Population & Community Ecology

Learning Objectives

  1. Define and recognize a population as a group of interacting individuals who are members of the same species, a community as a set of species that interacting with each other, and an ecosystem as organisms in a community interacting with each other and with the non-living components in their environment, such as lakes, rivers, mountains, soil, rainfall, etc.
  2. Know that four factors matter for the growth of a population of members of the same species: births and immigration increase population size, while deaths and emigration decrease population size. Identify examples of each of these factors from the lecture video.
  3. List and explain the four “Serengeti Rules.”
  4. While Carroll’s rules are named after one specific ecosystem, the Serengeti, give examples from other ecosystems that attest to the generality of these rules of ecosystem resilience.
  5. Know the named detrimental (–) / beneficial (+) interactions, including that predation, parasitism, and herbivory are enemy/victim interactions, and recognize examples of them.

Video Lecture

Read the learning objectives above, then view this video lecture (from minute 8:31 to 1:00:23) by Dr.
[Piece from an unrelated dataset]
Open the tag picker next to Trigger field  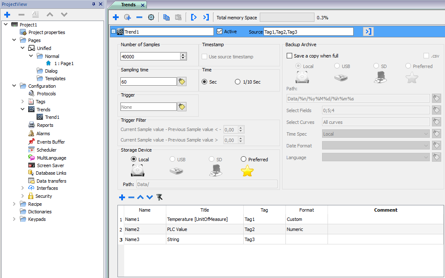pos(182,107)
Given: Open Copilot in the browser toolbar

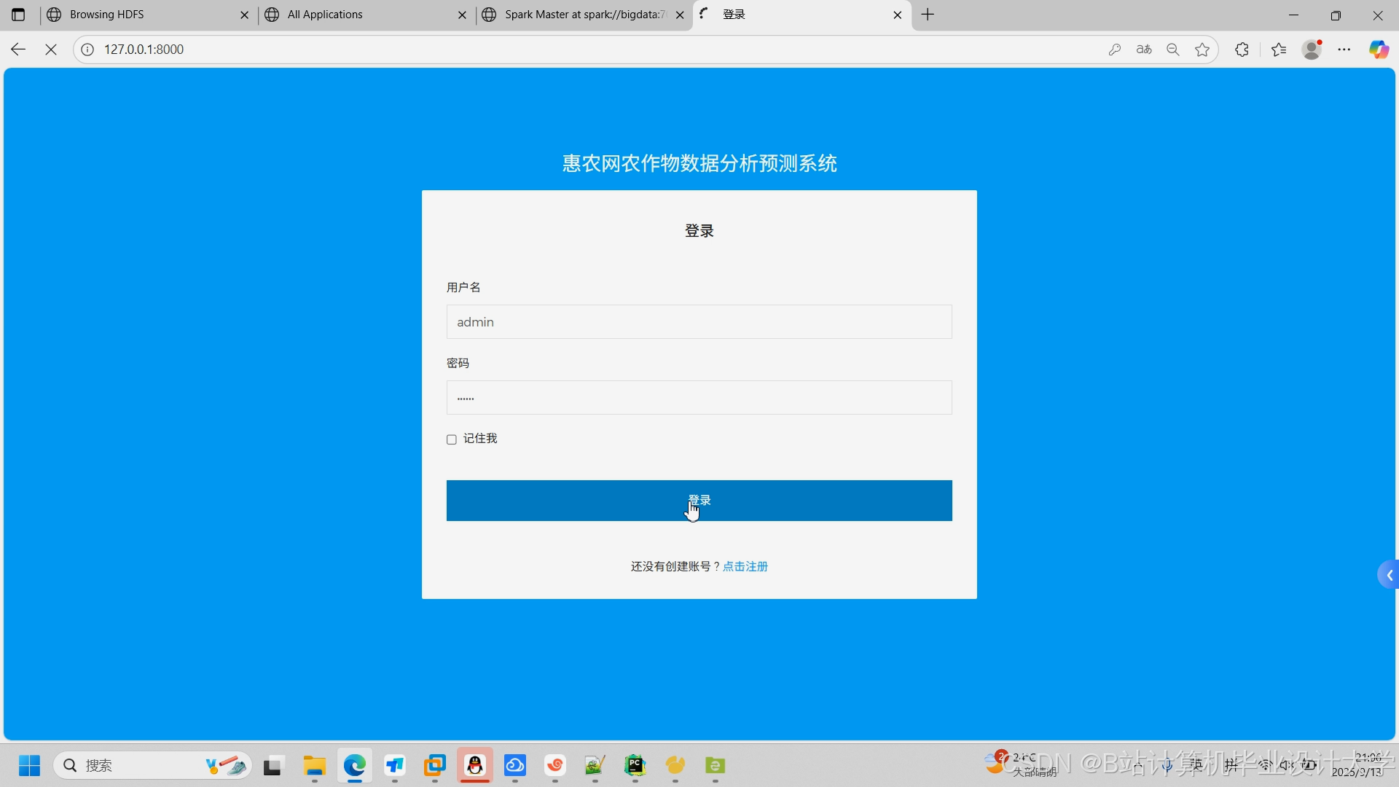Looking at the screenshot, I should click(1379, 50).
Sean Carroll on The Serengeti Rules. Dr. Carroll spells out four “rules” for how communities of organisms are regulated. Using the learning objectives as your study guide, bring questions to class about the ideas in the video. (Reminder: playback speed can be adjusted using the settings icon in the lower right corner of the video.)

Interspecific interactions can be classified as beneficial, detrimental, or neutral for one or both species in the interaction, like this:




Competition, where two species use the same limited resource and thus are in conflict with each other over that resource, can be confused as an enemy-victim relationship; however, it doesn’t fit the definition because both species are harmed rather than one benefiting.

Enemy-victim interspecific interactions have a negative impact on one species while providing benefits to the other. The three types are predator-prey interactions, parasite-host interactions, and herbivory. These are all win-lose situations.  Parasitism, but not predatory or herbivory relationships, is a type of symbiosis.

In the parasite-host interaction, also called parasitism, one species (the parasite) lives on or in another species (the host) that it harms over time, sometimes even resulting in the death of the host. Parasitism is a win for parasite and a loss for the host.

Another win-lose scenario is predator-prey interactions, or predation. Predation involves one species (the predator) consuming—yes, eating—the other (they prey), which obviously dies in the exchange. A well-studied example is the lynx-hare interaction in the Canadian arctic.

Herbivory is similar to predation in the sense that a grazer eats a plant. However, some grazing interactions can be argued to provide a benefit because grazing can promote the growth of new plant material. To determine if an herbivore-plant interaction is a win-lose, the researcher needs to measure the cost and benefit to the plant.

Finally, mutualism is a type of symbiosis where both species benefit in the interspecific interaction. For example, plants have fungi that live on or in their roots, called mycorrhizae. The fungus gains access to sugars like glucose and sucrose from the root system, and the plants use the phosphorus and nitrogen that the fungi “fix,” or process into a biologically usable form. Without this fairly universal mutualism in almost all plants, we would not have crops to eat or as much oxygen to breathe.